Rower więc daje niezależność od sporadycznego transportu publicznego - można nim udać się do miasta kiedy się chce i to za darmo. Można także wrócić kiedy się chce. Po mieście śmiga się szybciej rowerem niż samochodem, a zwłaszcza szybciej niż autobusem.

Rower to fantastyczna rzecz latem czy w suchą, bezwietrzną pogodę.

Ale jazda w strugach deszczu, nocą, po wertepach, w porywach wiatru - wymaga olbrzymiego samozaparcia, którego brak w większości wygodnickiemu, współczesnemu społeczeństwu.
Rower to pojazd dla twardych, niezłomnych tygrysów - takich jak dzielna Indii :-)





środa, 4 listopada 2015

Środowy coconing

Indiankę boli kręgosłup i ręce po wczorajszej jeździe.
Zmęczona jest. Musi odpocząć. Potem zajmie się obrządkiem i swoimi pracami domowymi. Dziś na spokojnie. Nie ma co się nadwyrężać. Trzeba dopilnować parę reklamacji i uporządkować papiery.

Indianka

Załatwianie spraw na rowerze


Indianka wczoraj po południu pojechała do Olecka by załatwić kilka terminowych spraw.
Załatwiła wszystko co miała. Wróciła zmęczona późnym wieczorem. Ciężko się wracało, bo ciemno i gęsta mgła.
Latarki nie oświetlały dostatecznie drogi. Połowę drogi szła prowadząc rower. Ręce i kręgosłup dziś bolą. Powrót zajął 3,5 h.

Indianka

poniedziałek, 2 listopada 2015

Mmmdddliiii...


O jakżesz Indiankę mdli po tych apetycznie wyglądających, smacznych lecz niestety toksycznych ścinkach.
Więcej nie kupi tego syfu. Nawet koty bez entuzjazmu jadły plasterki. Normalnie na zdrową, świeżą ekologiczną mysz przyniesioną im przez matkę (kocią matkę :)) rzucają się z pożądliwym warkiem. Tymczasem ścinki konsumowały ostrożnie i z wolna.

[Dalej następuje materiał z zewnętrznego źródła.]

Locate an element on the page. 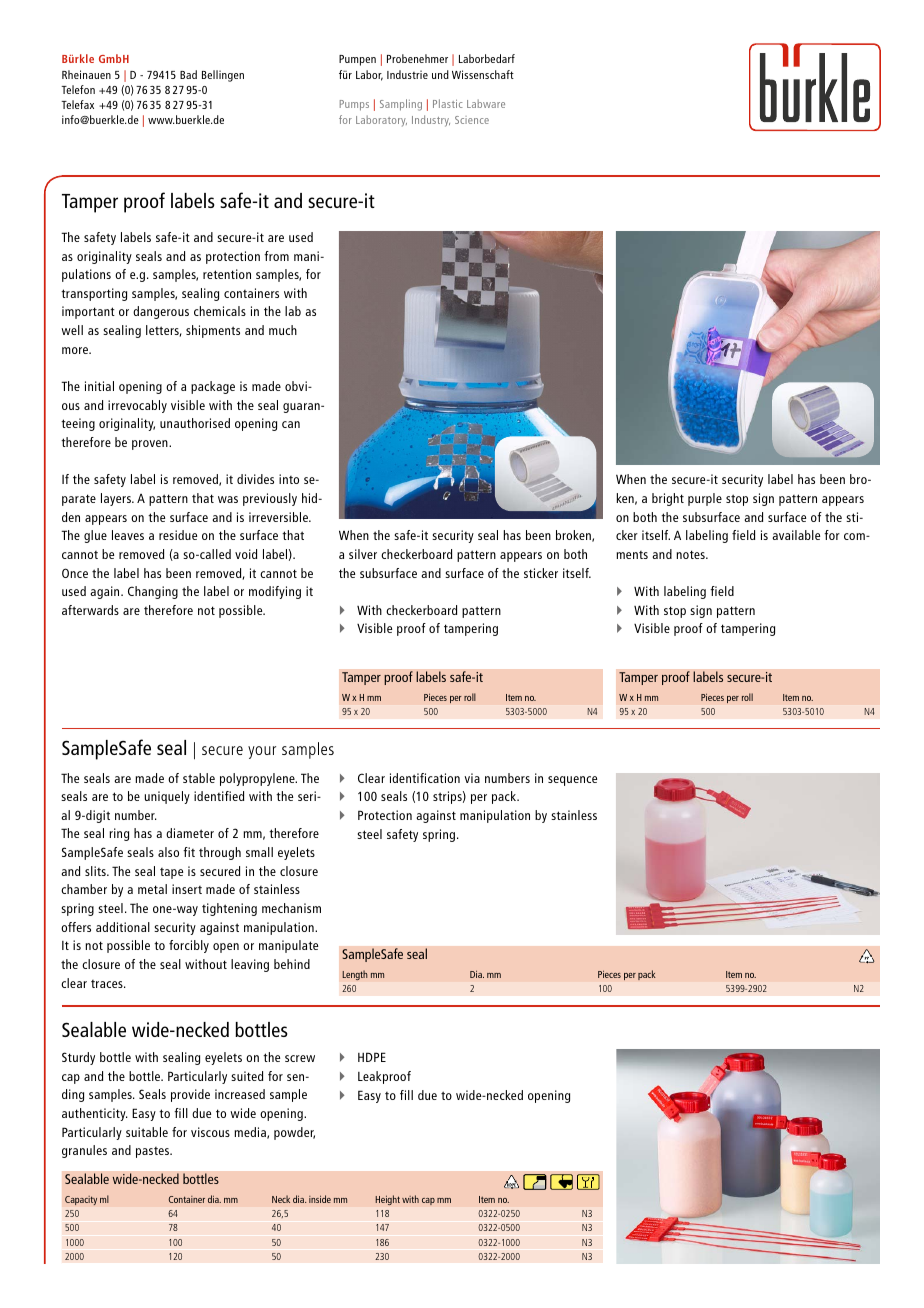  Bad is located at coordinates (188, 74).
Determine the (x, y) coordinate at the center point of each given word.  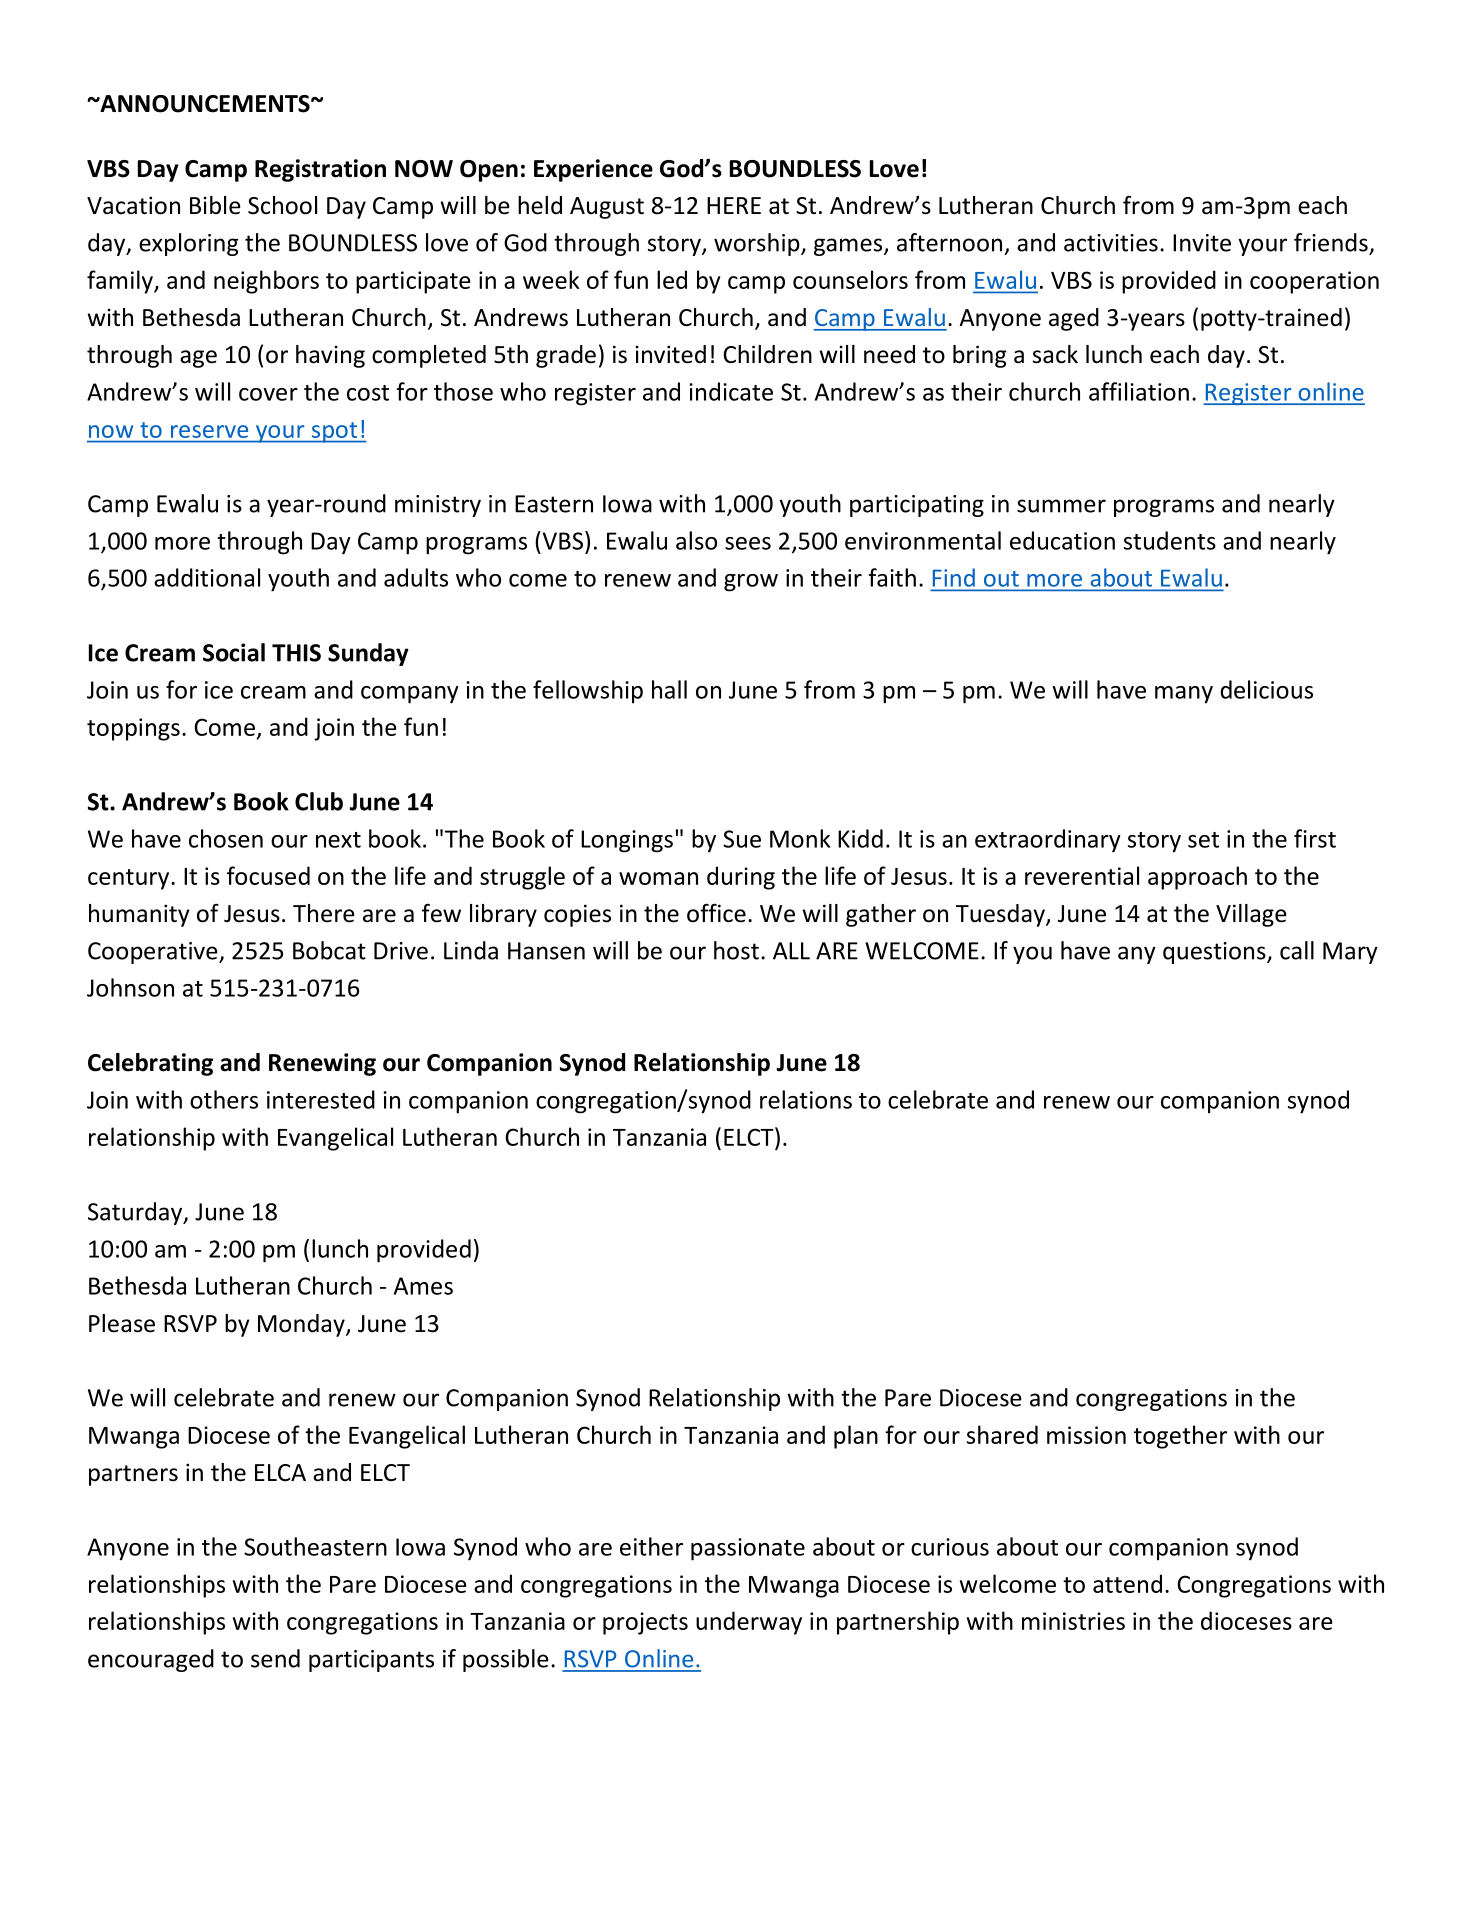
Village (1251, 915)
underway (749, 1623)
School (282, 205)
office (716, 913)
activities (1111, 243)
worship (758, 244)
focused (268, 875)
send (275, 1658)
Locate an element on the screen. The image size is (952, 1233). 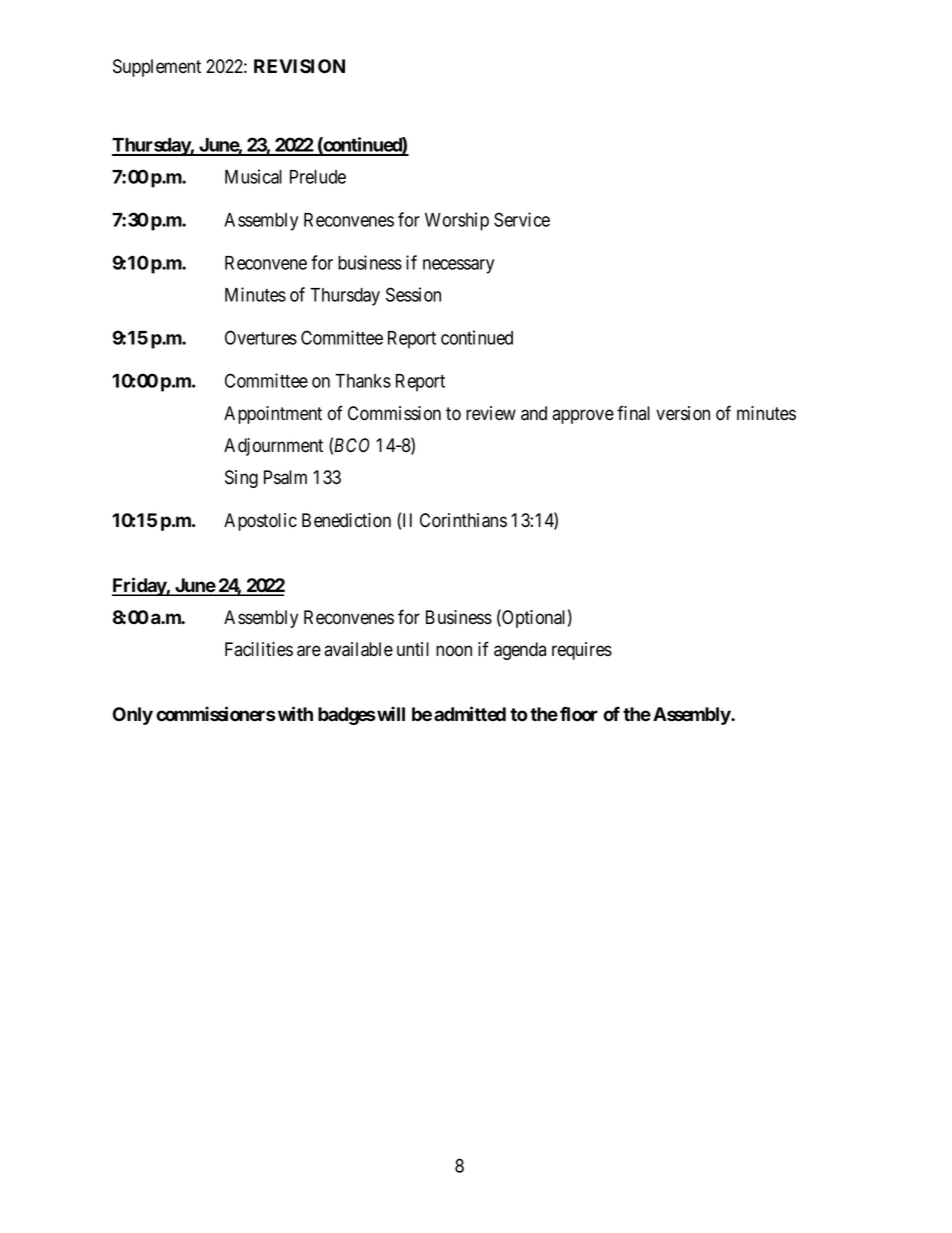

Co gorsza po kurczaku z marketu też Indiance robi się niedobrze.

Trzeba będzie zabrać się za swoją zwierzynę. Zacznie od kury lub indyka. Coś zdrowego trzeba jeść. Nie ma sensu truć się supermarketowym ścinkiem skurwysynkiem czy wykarmionym paszą GMO kurczakiem z dodatkiem roundupu i genami szczura ;)

Indianka

Dżdżysty poniedziałek

stos drewna w drewutni rośnie
taczka z obornikiem
niwelowanie nierówności terenu
Tu wiosną posieje żarłoczne słoneczniki i dynie.
Na słonecznym wzgórzu bogatym w świeżą próchnicę będą cudnie owocować :-) 


Dzionek dzisiejszy mokry, dżdżysty, smętny i nostalgiczny.
Indianka swe prace skupiła na doczyszczaniu drewutni i układaniu stosu drewna. Oczywiście dzień zaczęła od dojenia kóz, karmienia kotów i psów. Młodzież kocia przeobraziła się w piękne, dorodne, zdrowe sztuki. Odkarmione mlekiem kotki i kóz, jajami kurzymi, porcjami rosołowymi i świeżo upolowanymi myszami - wyrosły pięknie. 

Z drewutni usunęła kolejną partię obornika.
Wrzuciła i starannie ułożyła przy ścianie kolejną partię polan.
Polana te docieplą przylegającą do domu drewutnię, co przełoży się na podniesienie temperatury w domu.

Wywożony obornik użyła do zniwelowania nierówności terenu przy domu, gdzie ma wiosną powstać warzywnik, herbarium i kwietny ogródek.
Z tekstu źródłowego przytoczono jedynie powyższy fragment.